"""

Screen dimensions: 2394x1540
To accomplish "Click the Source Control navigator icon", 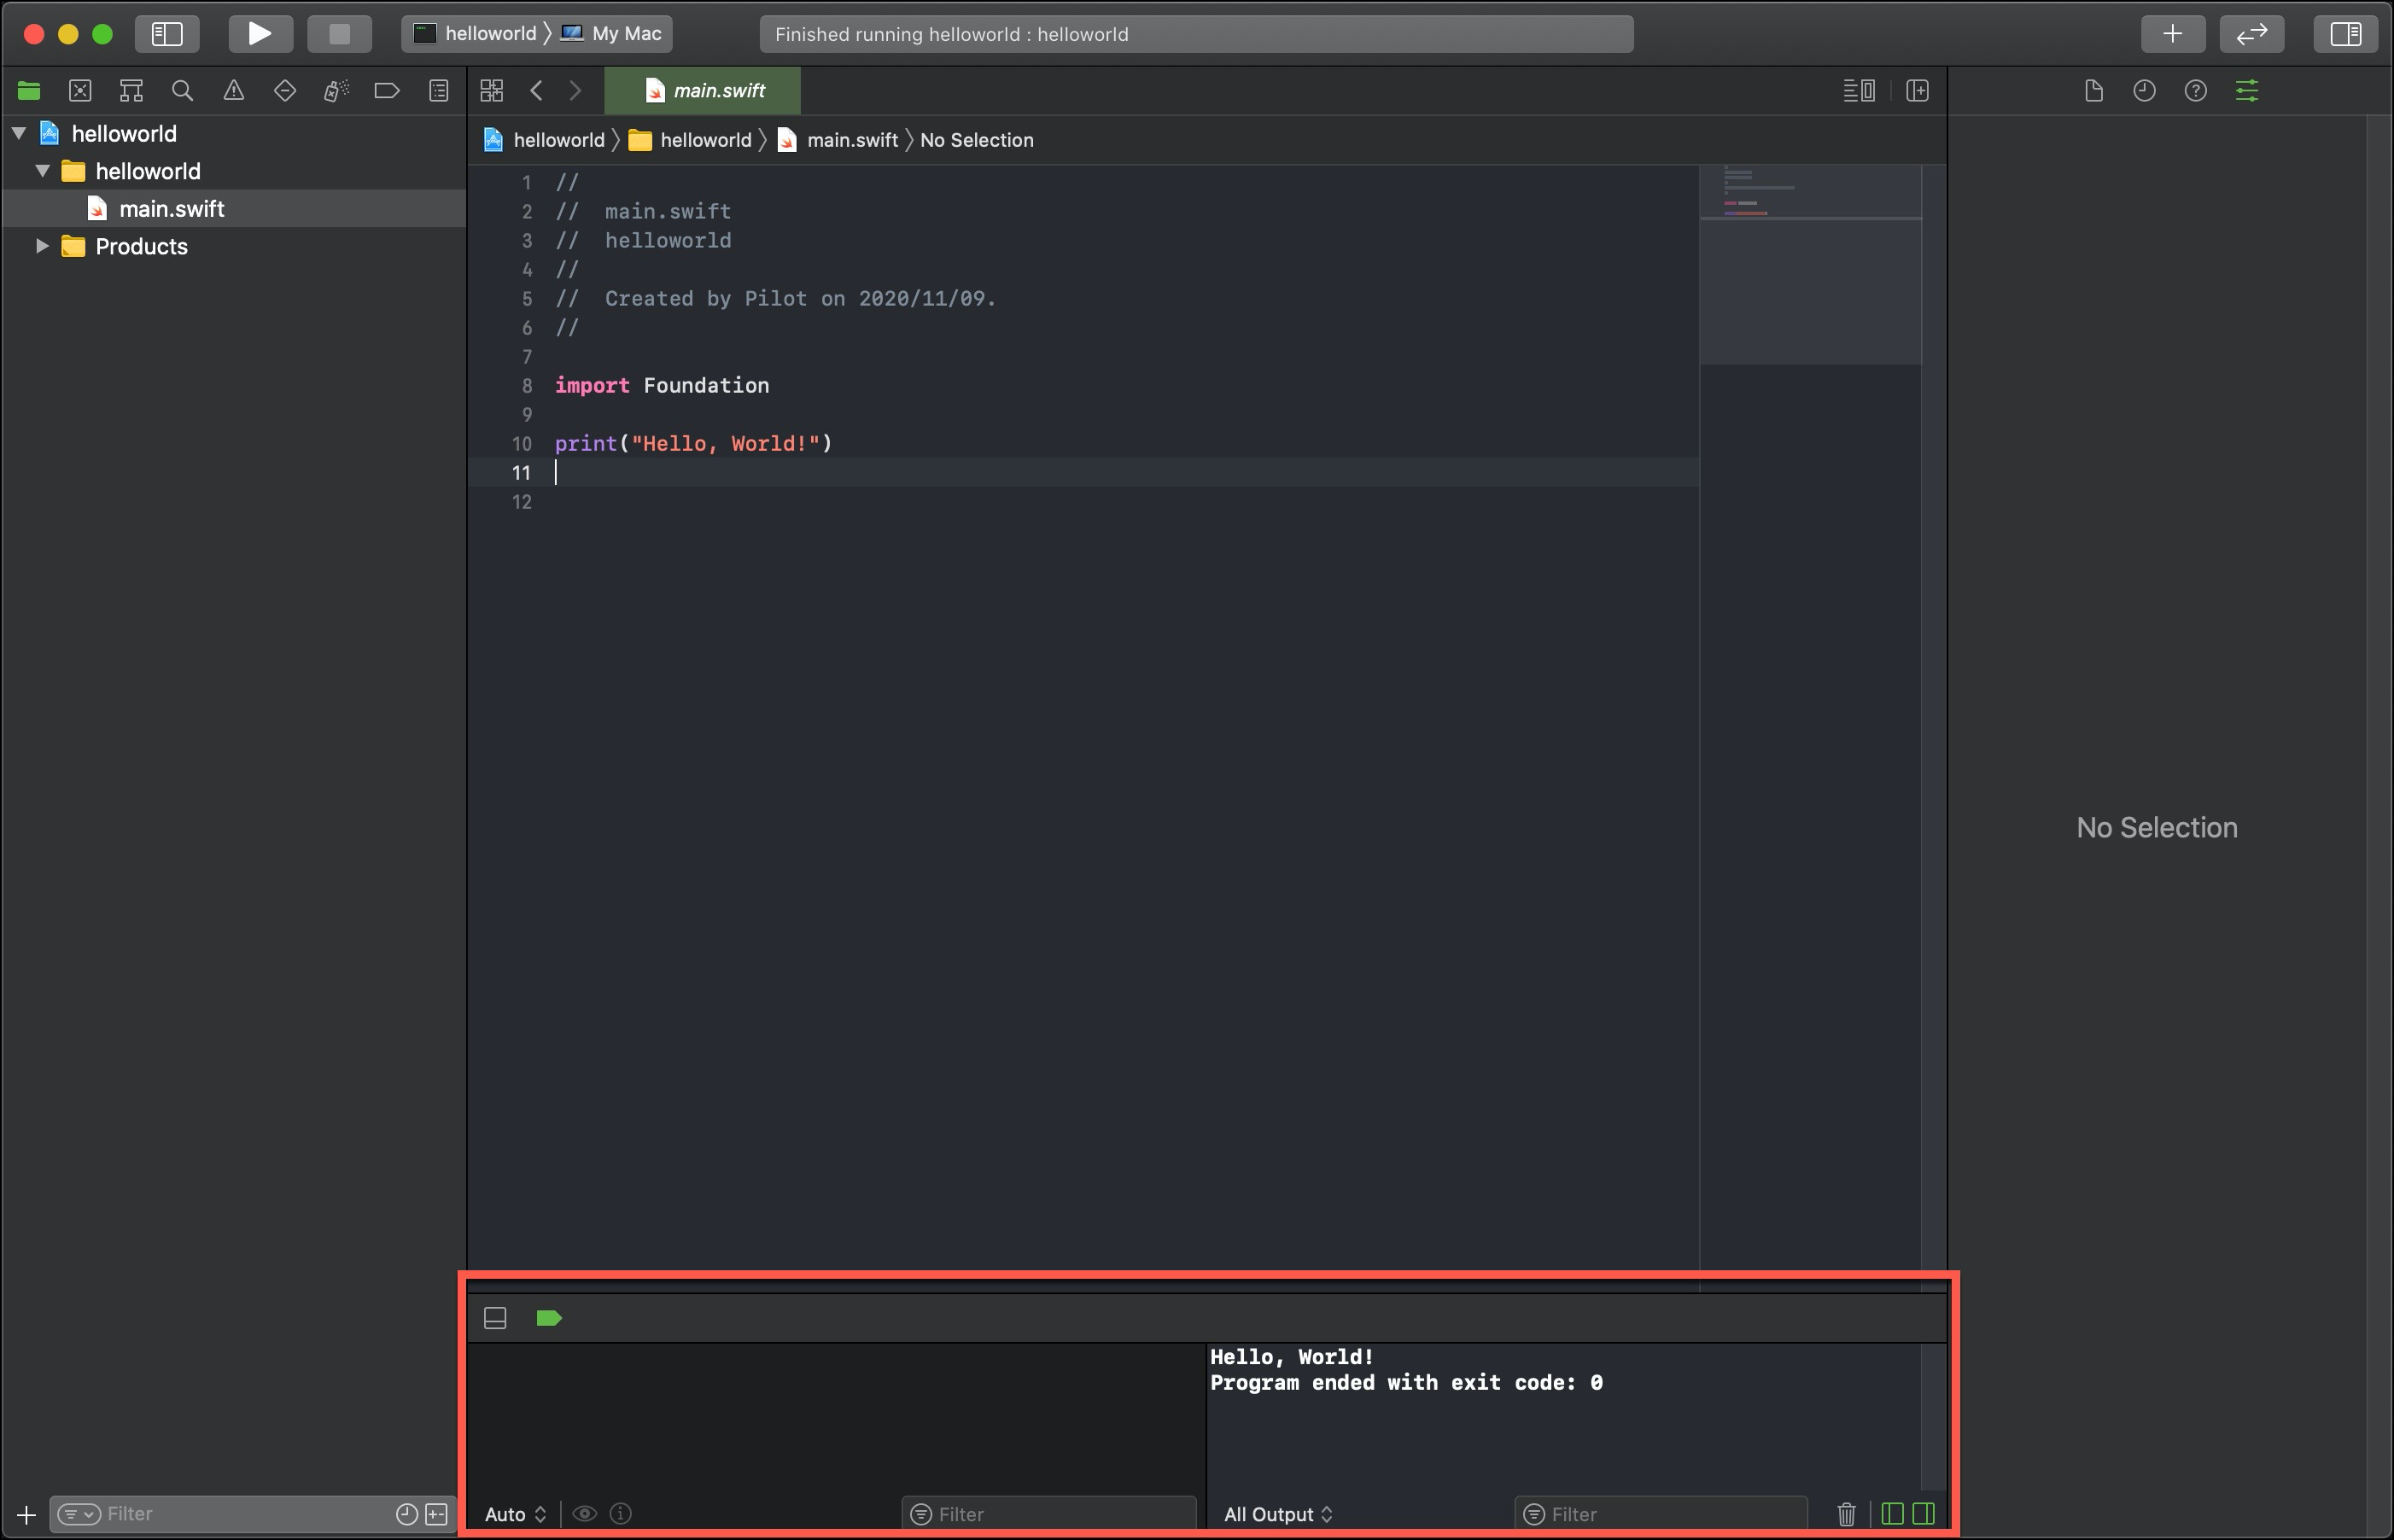I will [80, 91].
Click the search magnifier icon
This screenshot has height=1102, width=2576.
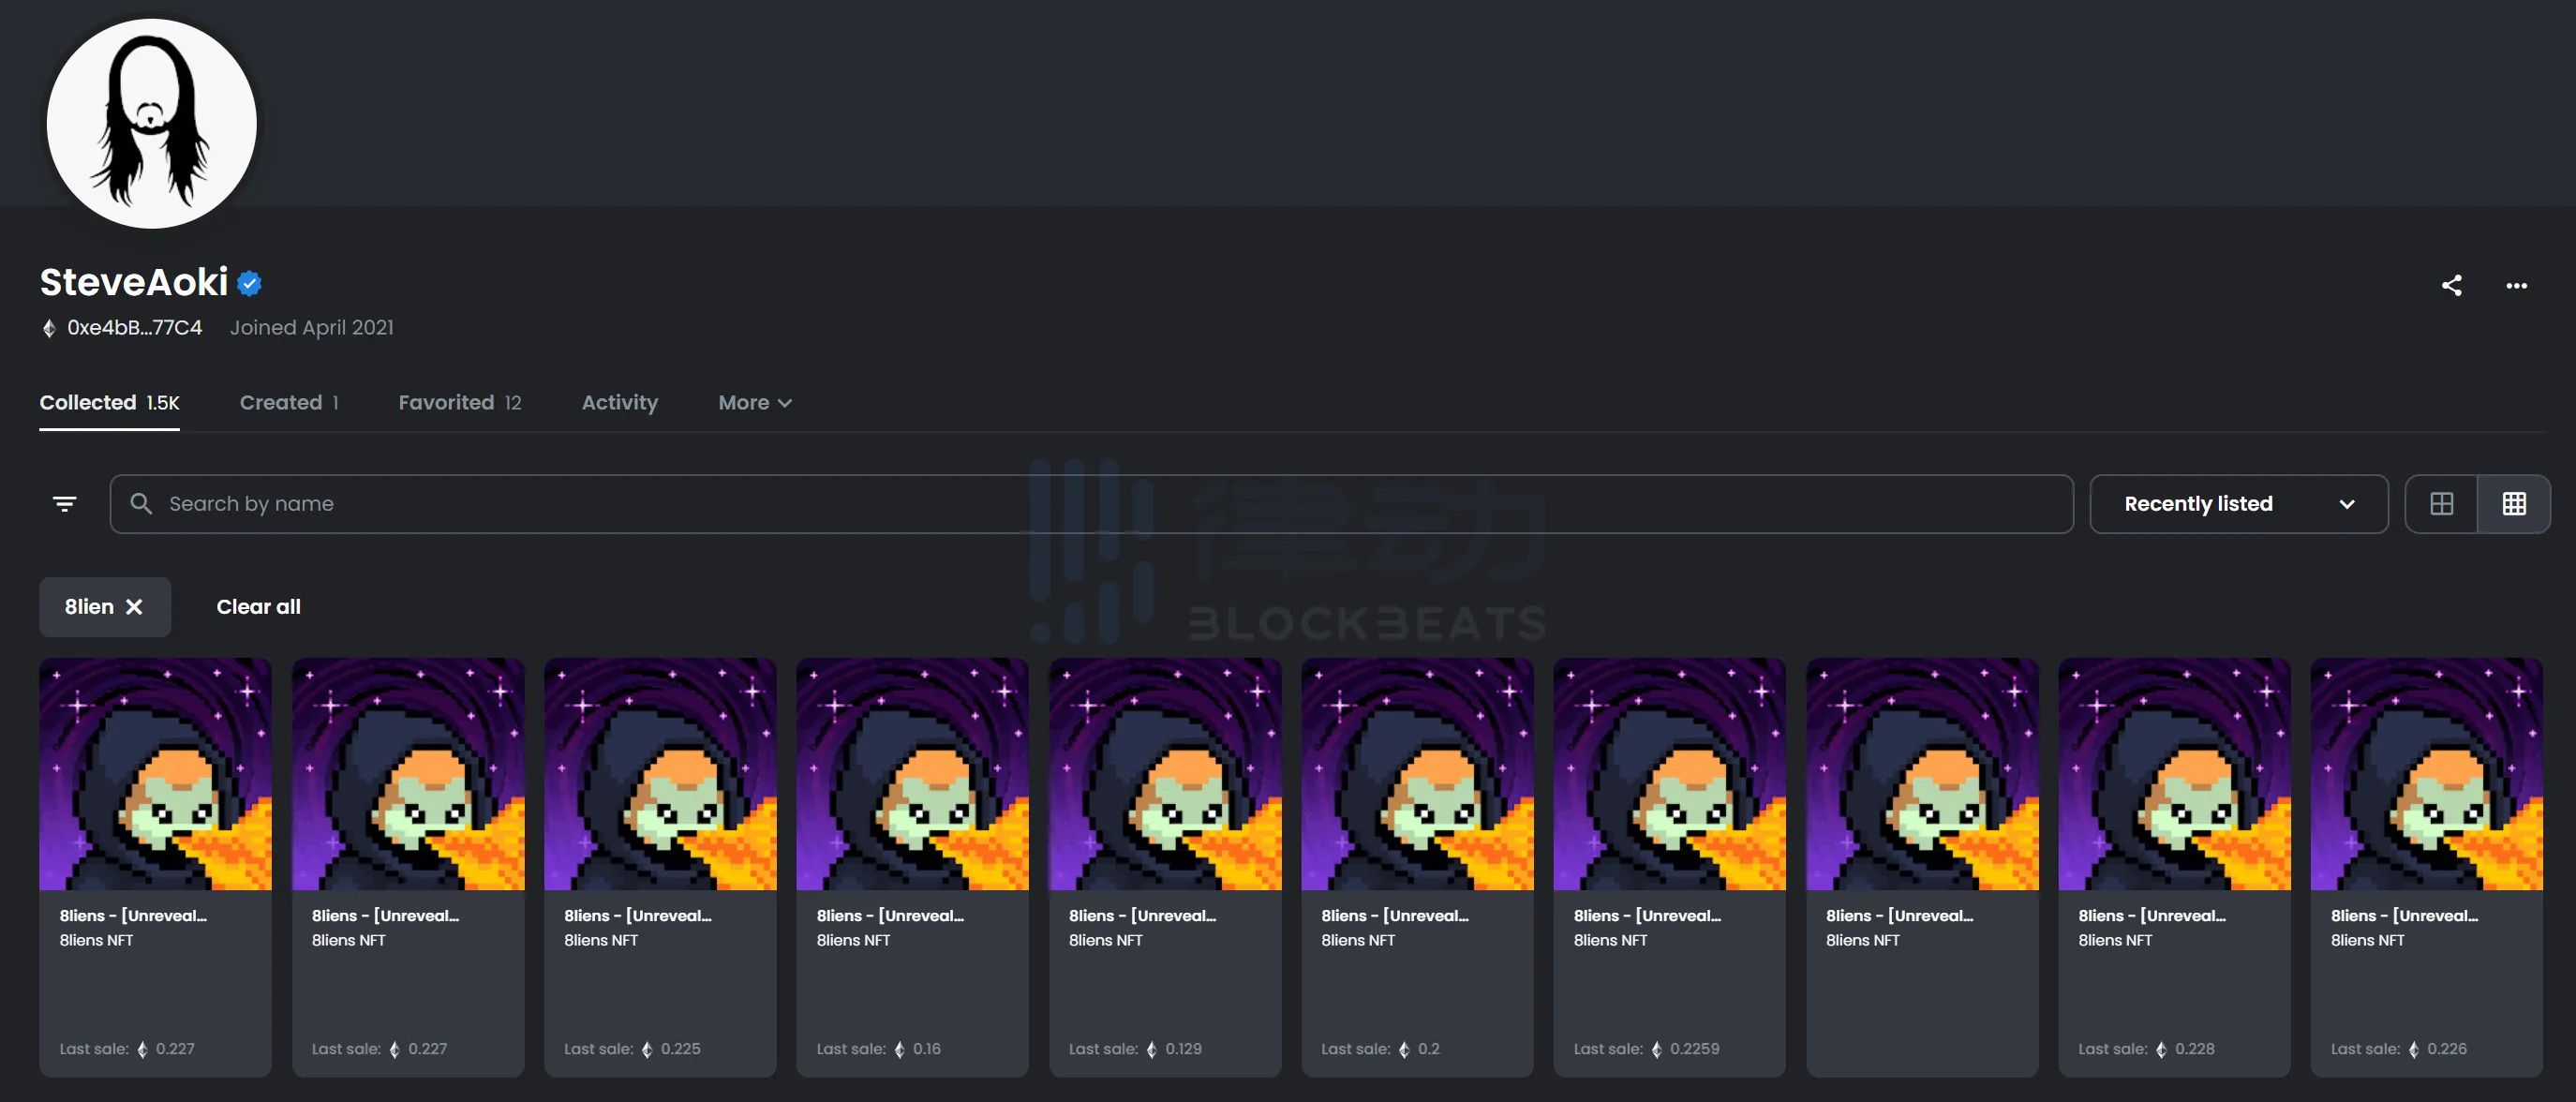tap(141, 504)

"""

=== Task ===
Once you reach the line containing "Click the search magnifier icon", print it and every line after it exactly, through the end of the entries, without any pictures.

=== Answer section ===
Click the search magnifier icon
This screenshot has height=1102, width=2576.
tap(141, 504)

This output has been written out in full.